02_bronze → cleans raw tables (type fixes, null handling, deduplication)
03_silver → joins all three clean tables into precursor.silver.joined (one row per ticker/date)
04_gold → engineers ~40 features + target variables → precursor.gold.features
The gold notebook enforces strict look-ahead bias prevention: all feature windows use rowsBetween(-n, -1) and only the target variable uses lead().
05_train trains two models:
| Model | Target | AUC |
|---|---|---|
| XGBoost | target_21d (21-day price direction) |
~0.5316–0.5333 |
| Temporal Fusion Transformer (PyTorch) | target_1d (next-day direction) |
- |
Models are tracked with MLflow and saved to /Volumes/precursor/models/artifacts/.
06_evaluate loads the TFT checkpoint, runs inference on the test set (2024-01-01 onward), logs metrics to MLflow, and optionally resumes training.
07_predict_v3 generates daily predictions for all tickers using both models and writes to:
precursor.gold.predictions- per-model directional predictions with horizon (1d/21d)precursor.gold.agreement- combined signal (both UP / both DOWN / disagree)
Start the dashboard locally:
pip install -r requirements.txt
streamlit run Dashboard/app.pyThe dashboard connects to Databricks SQL and provides four pages:
- The Insider Trades - SEC Form 4 activity across the S&P 500
- Market Insights - Macro signals, sector predictability rankings, and backtested strategy performance
- Stock Explorer - Deep-dive into any S&P 500 stock (price history, features, model predictions)
- Today's Picks - Top-ranked stocks by model confidence, filterable by model and horizon
The model selector in the sidebar switches between XGBoost (21-day) and TFT (1-day) views.
plotly==5.19.0
databricks-sql-connector==3.0.1
pandas==2.0.3
numpy==1.26.4
Additional notebook-level dependencies (installed via %pip install within each notebook):
fredapi- FRED data extractionalpaca-py- Alpaca Markets APIxgboost,scikit-learn- baseline modelpytorch-forecasting,pytorch-lightning,torch- TFT modelmlflow- experiment trackingexchange-calendars,pandas-market-calendars- trading calendar
Note: All notebooks pin
numpy<2.0to maintain ABI compatibility with pandas compiled C extensions.
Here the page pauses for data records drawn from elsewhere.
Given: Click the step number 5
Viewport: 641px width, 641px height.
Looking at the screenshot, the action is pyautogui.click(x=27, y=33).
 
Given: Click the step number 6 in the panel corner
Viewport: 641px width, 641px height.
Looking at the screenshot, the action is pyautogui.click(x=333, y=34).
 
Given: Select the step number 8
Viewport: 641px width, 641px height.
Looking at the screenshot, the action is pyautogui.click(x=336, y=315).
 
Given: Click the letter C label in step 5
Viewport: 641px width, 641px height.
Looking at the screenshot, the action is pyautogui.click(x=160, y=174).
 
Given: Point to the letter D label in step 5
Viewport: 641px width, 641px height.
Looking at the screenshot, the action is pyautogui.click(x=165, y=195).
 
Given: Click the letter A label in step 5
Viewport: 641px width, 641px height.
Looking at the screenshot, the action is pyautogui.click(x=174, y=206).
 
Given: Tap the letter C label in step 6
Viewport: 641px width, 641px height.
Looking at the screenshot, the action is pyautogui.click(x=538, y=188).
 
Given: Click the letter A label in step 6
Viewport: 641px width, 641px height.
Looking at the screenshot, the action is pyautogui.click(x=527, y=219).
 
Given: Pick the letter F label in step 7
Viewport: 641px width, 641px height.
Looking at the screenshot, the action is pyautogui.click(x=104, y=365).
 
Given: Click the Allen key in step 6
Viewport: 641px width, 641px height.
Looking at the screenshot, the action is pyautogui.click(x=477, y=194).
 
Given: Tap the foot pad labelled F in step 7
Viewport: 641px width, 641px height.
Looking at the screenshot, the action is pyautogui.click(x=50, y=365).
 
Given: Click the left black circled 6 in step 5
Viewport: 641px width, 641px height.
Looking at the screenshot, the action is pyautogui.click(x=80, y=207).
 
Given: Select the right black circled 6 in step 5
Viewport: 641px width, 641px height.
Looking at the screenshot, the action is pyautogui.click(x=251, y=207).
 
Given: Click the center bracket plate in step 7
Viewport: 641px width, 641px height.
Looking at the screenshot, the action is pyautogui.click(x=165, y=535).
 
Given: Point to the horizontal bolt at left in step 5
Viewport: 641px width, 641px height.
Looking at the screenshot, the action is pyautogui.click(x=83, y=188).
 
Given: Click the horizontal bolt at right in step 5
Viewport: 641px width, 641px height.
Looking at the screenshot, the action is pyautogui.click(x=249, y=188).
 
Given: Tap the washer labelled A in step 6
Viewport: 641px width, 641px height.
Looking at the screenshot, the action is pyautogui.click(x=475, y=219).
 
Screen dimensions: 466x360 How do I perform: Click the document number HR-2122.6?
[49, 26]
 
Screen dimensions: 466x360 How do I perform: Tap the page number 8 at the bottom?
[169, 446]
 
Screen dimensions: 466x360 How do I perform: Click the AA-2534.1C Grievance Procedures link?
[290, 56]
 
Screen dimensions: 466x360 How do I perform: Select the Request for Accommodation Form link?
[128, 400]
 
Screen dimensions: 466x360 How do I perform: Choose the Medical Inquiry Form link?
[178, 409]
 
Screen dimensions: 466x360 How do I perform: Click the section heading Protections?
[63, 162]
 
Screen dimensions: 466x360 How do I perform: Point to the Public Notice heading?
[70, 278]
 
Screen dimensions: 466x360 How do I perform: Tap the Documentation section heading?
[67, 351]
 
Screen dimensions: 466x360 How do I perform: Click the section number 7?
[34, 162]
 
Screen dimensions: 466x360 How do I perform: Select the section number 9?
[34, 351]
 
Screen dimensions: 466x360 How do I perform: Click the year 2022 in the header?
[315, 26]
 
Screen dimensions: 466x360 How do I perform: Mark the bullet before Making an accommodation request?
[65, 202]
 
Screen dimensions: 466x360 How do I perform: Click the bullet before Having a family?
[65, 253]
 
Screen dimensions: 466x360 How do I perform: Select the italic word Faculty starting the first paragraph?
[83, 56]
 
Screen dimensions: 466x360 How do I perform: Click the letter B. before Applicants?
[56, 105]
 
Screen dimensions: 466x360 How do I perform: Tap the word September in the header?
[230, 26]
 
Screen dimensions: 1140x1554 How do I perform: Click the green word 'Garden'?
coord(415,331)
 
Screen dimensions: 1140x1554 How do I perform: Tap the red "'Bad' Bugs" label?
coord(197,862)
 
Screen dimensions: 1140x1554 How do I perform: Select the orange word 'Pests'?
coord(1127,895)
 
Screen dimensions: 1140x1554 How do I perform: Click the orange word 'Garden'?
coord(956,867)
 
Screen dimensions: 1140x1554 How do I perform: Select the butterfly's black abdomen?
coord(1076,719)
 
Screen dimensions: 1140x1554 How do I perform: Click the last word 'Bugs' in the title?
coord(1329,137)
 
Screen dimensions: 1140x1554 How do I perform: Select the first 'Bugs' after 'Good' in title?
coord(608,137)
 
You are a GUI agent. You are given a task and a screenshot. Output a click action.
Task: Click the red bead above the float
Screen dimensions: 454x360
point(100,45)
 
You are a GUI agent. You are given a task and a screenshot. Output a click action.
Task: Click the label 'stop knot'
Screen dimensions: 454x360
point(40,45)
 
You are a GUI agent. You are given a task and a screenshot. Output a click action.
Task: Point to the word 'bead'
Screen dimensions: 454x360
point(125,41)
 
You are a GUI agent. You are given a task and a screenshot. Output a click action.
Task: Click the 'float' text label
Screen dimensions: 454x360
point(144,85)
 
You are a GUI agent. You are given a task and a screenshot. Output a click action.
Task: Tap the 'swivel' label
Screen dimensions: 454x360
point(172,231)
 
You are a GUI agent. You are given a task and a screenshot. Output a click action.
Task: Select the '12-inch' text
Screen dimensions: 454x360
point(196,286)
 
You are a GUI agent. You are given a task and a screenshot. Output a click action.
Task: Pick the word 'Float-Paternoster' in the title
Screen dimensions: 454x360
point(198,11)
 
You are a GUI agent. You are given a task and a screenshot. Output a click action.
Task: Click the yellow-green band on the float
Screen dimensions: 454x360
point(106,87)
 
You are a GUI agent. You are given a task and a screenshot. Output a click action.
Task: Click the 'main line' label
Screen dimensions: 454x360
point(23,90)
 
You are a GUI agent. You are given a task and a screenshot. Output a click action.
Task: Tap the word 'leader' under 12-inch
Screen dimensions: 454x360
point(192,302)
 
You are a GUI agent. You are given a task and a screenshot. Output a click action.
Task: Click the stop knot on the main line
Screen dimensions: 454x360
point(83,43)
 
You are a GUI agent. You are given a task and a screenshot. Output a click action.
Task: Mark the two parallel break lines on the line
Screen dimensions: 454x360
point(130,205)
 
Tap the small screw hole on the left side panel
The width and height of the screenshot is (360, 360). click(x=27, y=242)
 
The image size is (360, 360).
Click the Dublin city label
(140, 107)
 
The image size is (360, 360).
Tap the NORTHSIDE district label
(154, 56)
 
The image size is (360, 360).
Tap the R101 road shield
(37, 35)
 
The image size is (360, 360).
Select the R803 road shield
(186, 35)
Do not upgrade numpy without testing.
precursor/
├── bronze/
│ ├── universe # S&P 500 constituents + trading calendar
│ ├── alpaca_raw # Raw OHLCV data
│ ├── fred_raw # Raw macro indicators
│ ├── sec_raw # Raw Form 4 filings
│ ├── alpaca_clean # Cleaned price data
│ ├── fred_clean # Cleaned macro data
│ └── sec_clean # Cleaned insider trades
├── silver/
│ └── joined # Unified ticker/date table (~1.4M rows)
└── gold/
├── features # Engineered features + targets
├── predictions # Model predictions
├── backtest # Backtest results
├── findings # Analytical findings
└── agreement # Dual-model agreement signal
- Configure your Databricks workspace and Unity Catalog.
- Run extraction notebooks in order (see Extraction).
- Run transformation notebooks:
02_bronze→03_silver→04_gold. - Train models:
05_train. - Evaluate:
06_evaluate. - Generate predictions:
07_predict_v3. - Launch the dashboard:
streamlit run Dashboard/app.py.
After initial setup, steps 4–7 are designed to run on a daily schedule.